Uncle Reuben Huckaback grows interested in having John marry his granddaughter Ruth, and he takes John to see the gold mine he has just bought. Upon returning from the mine, John learns that Lorna has disappeared. She has been taken away by the Dugals, who claim her as their missing heiress.
When Tom Faggus joins the rebels against the king, John, at his sister Annie’s request, goes to find him and bring him back to safety. When John finds Tom, he is almost dead. John is then taken prisoner and is nearly executed; he is saved only by the arrival of his friend Jeremy Stickles.
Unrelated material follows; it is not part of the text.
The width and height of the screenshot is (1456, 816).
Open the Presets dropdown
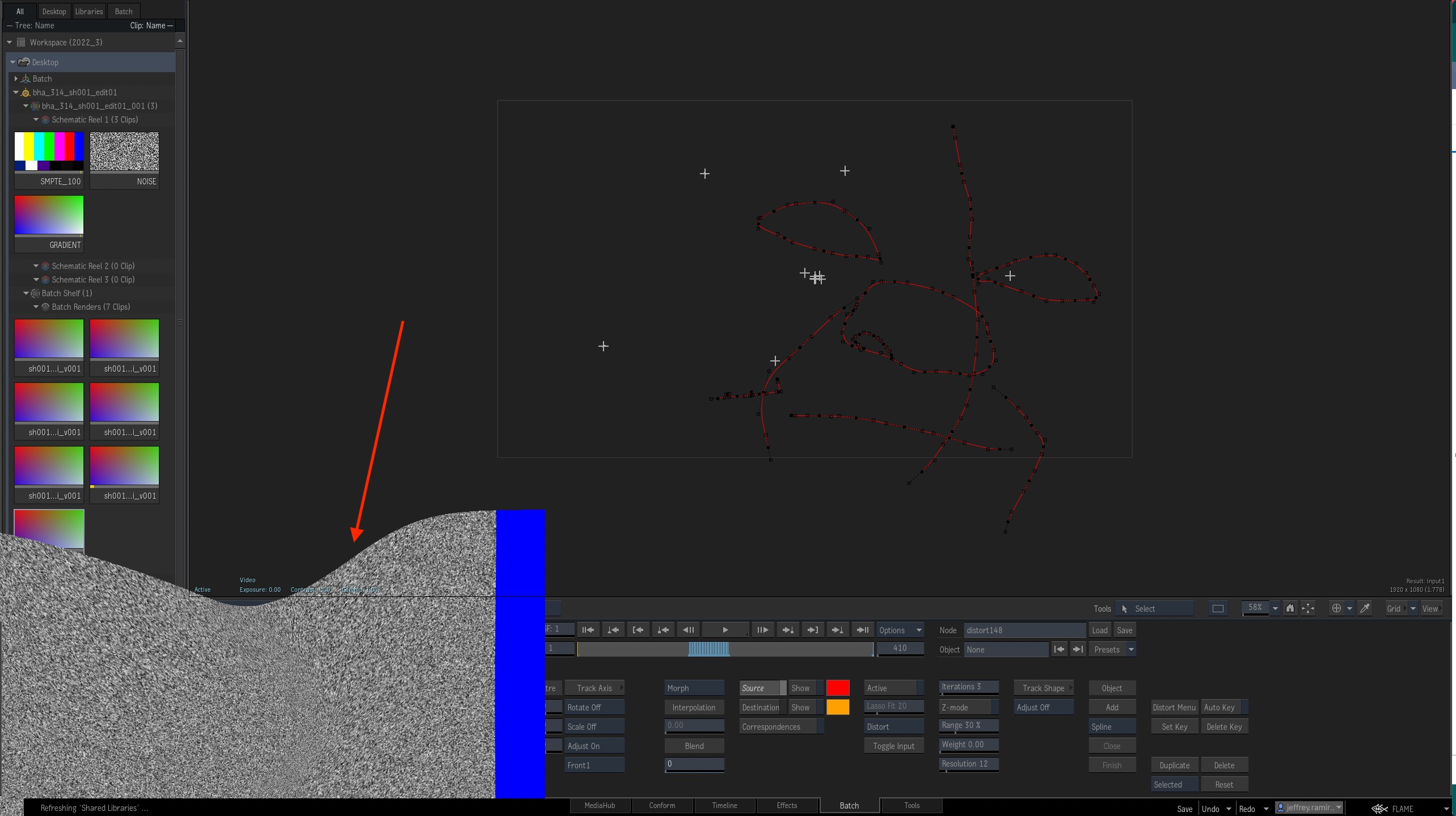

John travels to London, where he sees Lorna. By good chance and by virtue of his great strength, John overcomes two villains who are attempting to rob and kill a nobleman; afterward, he learns that the man is Lorna’s relative. In return for John’s brave deed in saving the nobleman, the king gives John the title of knight and also has the court of heralds design a coat of arms for John’s family.
When John returns from London, covered with honors, he discovers that the Doones have been raiding once more. John then finally achieves his long-awaited revenge. The Doones are routed, their houses are burned, and their stolen booty is divided among the local citizens who put in claims for redress. Lorna’s necklace is also recovered. In addition, the Doones’ counselor reveals that it was Carver Doone who killed John’s father.
Arrangements are at last made for the wedding of John and Lorna. At the end of the ceremony in the church, Carver Doone, out of great jealousy, shoots Lorna. Without a weapon in his hand, John rushes out in pursuit of Carver; when he finds him, the greatest battle between two men ever told of in books takes place. It is a fight of giants. As John feels his ribs cracking in Carver’s tremendous hug, he fastens his own iron grip on his enemy’s arm and rips it loose. Then he throws his crushed and bleeding enemy into a bog and watches as Carver Doone is sucked down into its black depths. The greatest enemy of John Ridd is at last destroyed. John returns to his bride and learns that she might survive her wound; she does, and John and Lorna live in peace and plenty among their friends to a hearty old age.